Aim.
Return every line of the listing below unchanged and in the same order.

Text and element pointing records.
■ ■ ■
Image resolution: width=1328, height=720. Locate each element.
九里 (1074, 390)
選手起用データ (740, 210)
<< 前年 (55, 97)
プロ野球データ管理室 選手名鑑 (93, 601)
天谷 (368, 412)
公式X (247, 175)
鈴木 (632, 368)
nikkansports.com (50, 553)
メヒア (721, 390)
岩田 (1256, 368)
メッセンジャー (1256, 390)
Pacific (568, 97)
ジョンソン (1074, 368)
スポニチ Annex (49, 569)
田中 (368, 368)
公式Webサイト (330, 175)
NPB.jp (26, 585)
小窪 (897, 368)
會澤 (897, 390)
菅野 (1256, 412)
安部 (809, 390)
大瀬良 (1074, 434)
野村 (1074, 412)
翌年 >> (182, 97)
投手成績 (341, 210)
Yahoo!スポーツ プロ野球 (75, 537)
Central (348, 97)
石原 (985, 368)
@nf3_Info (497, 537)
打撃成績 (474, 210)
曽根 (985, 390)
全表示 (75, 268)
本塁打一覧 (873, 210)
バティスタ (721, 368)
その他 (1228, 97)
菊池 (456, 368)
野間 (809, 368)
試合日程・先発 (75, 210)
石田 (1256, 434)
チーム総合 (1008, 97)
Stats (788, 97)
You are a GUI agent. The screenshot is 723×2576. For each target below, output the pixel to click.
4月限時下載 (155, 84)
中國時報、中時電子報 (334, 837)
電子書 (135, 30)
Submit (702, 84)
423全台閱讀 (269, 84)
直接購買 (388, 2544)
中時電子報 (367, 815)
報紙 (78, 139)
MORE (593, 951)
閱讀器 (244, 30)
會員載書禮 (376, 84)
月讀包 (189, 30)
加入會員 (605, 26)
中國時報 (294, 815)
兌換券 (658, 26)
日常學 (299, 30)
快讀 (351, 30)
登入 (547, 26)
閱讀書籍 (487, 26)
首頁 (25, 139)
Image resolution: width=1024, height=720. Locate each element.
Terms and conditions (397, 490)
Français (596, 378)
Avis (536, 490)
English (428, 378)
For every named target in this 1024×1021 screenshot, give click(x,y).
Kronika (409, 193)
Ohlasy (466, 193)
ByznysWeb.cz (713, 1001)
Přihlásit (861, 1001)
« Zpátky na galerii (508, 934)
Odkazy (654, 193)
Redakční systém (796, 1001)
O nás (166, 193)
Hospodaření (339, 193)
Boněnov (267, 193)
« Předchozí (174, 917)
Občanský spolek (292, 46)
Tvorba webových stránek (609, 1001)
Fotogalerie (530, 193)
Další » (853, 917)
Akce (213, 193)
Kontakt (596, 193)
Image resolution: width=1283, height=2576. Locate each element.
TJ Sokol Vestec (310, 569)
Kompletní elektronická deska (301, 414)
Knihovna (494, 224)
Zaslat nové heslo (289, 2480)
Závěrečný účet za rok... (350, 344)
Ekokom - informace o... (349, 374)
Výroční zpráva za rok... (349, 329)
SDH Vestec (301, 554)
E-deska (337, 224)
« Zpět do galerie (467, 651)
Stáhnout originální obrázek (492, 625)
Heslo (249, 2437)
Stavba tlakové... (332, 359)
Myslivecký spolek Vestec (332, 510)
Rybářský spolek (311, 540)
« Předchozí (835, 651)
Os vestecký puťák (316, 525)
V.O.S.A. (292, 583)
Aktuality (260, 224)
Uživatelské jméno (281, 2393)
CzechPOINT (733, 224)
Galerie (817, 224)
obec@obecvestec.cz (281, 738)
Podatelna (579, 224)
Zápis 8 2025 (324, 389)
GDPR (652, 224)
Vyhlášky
■ ■ ■
Answer to the problem.
Image resolution: width=1328, height=720. Locate each element.
九里 (1074, 390)
選手起用データ (740, 210)
<< 前年 (55, 97)
プロ野球データ管理室 選手名鑑 (93, 601)
天谷 (368, 412)
公式X (247, 175)
鈴木 (632, 368)
nikkansports.com (50, 553)
メヒア (721, 390)
岩田 (1256, 368)
メッセンジャー (1256, 390)
Pacific (568, 97)
ジョンソン (1074, 368)
スポニチ Annex (49, 569)
田中 (368, 368)
公式Webサイト (330, 175)
NPB.jp (26, 585)
小窪 (897, 368)
會澤 (897, 390)
菅野 (1256, 412)
安部 (809, 390)
大瀬良 (1074, 434)
野村 (1074, 412)
翌年 >> (182, 97)
投手成績 (341, 210)
Yahoo!スポーツ プロ野球 (75, 537)
Central (348, 97)
石原 (985, 368)
@nf3_Info (497, 537)
打撃成績 (474, 210)
曽根 (985, 390)
全表示 (75, 268)
本塁打一覧 (873, 210)
バティスタ (721, 368)
その他 (1228, 97)
菊池 (456, 368)
野間 (809, 368)
試合日程・先発 (75, 210)
石田 (1256, 434)
チーム総合 (1008, 97)
Stats (788, 97)
You are a GUI agent. The screenshot is 723×2576. For each target below, output the pixel to click.
4月限時下載 (155, 84)
中國時報、中時電子報 (334, 837)
電子書 (135, 30)
Submit (702, 84)
423全台閱讀 (269, 84)
直接購買 (388, 2544)
中時電子報 (367, 815)
報紙 (78, 139)
MORE (593, 951)
閱讀器 (244, 30)
會員載書禮 (376, 84)
月讀包 (189, 30)
加入會員 (605, 26)
中國時報 (294, 815)
兌換券 (658, 26)
日常學 (299, 30)
快讀 (351, 30)
登入 (547, 26)
閱讀書籍 (487, 26)
首頁 (25, 139)
Image resolution: width=1024, height=720. Locate each element.
Terms and conditions (397, 490)
Français (596, 378)
Avis (536, 490)
English (428, 378)
For every named target in this 1024×1021 screenshot, give click(x,y).
Kronika (409, 193)
Ohlasy (466, 193)
ByznysWeb.cz (713, 1001)
Přihlásit (861, 1001)
« Zpátky na galerii (508, 934)
Odkazy (654, 193)
Redakční systém (796, 1001)
O nás (166, 193)
Hospodaření (339, 193)
Boněnov (267, 193)
« Předchozí (174, 917)
Občanský spolek (292, 46)
Tvorba webových stránek (609, 1001)
Fotogalerie (530, 193)
Další » (853, 917)
Akce (213, 193)
Kontakt (596, 193)
Image resolution: width=1283, height=2576. Locate each element.
TJ Sokol Vestec (310, 569)
Kompletní elektronická deska (301, 414)
Knihovna (494, 224)
Zaslat nové heslo (289, 2480)
Závěrečný účet za rok... (350, 344)
Ekokom - informace o... (349, 374)
Výroční zpráva za rok... (349, 329)
SDH Vestec (301, 554)
E-deska (337, 224)
« Zpět do galerie (467, 651)
Stáhnout originální obrázek (492, 625)
Heslo (249, 2437)
Stavba tlakové... (332, 359)
Myslivecký spolek Vestec (332, 510)
Rybářský spolek (311, 540)
« Předchozí (835, 651)
Os vestecký puťák (316, 525)
V.O.S.A. (292, 583)
Aktuality (260, 224)
Uživatelské jméno (281, 2393)
CzechPOINT (733, 224)
Galerie (817, 224)
obec@obecvestec.cz (281, 738)
Podatelna (579, 224)
Zápis 8 2025 (324, 389)
GDPR (652, 224)
Vyhlášky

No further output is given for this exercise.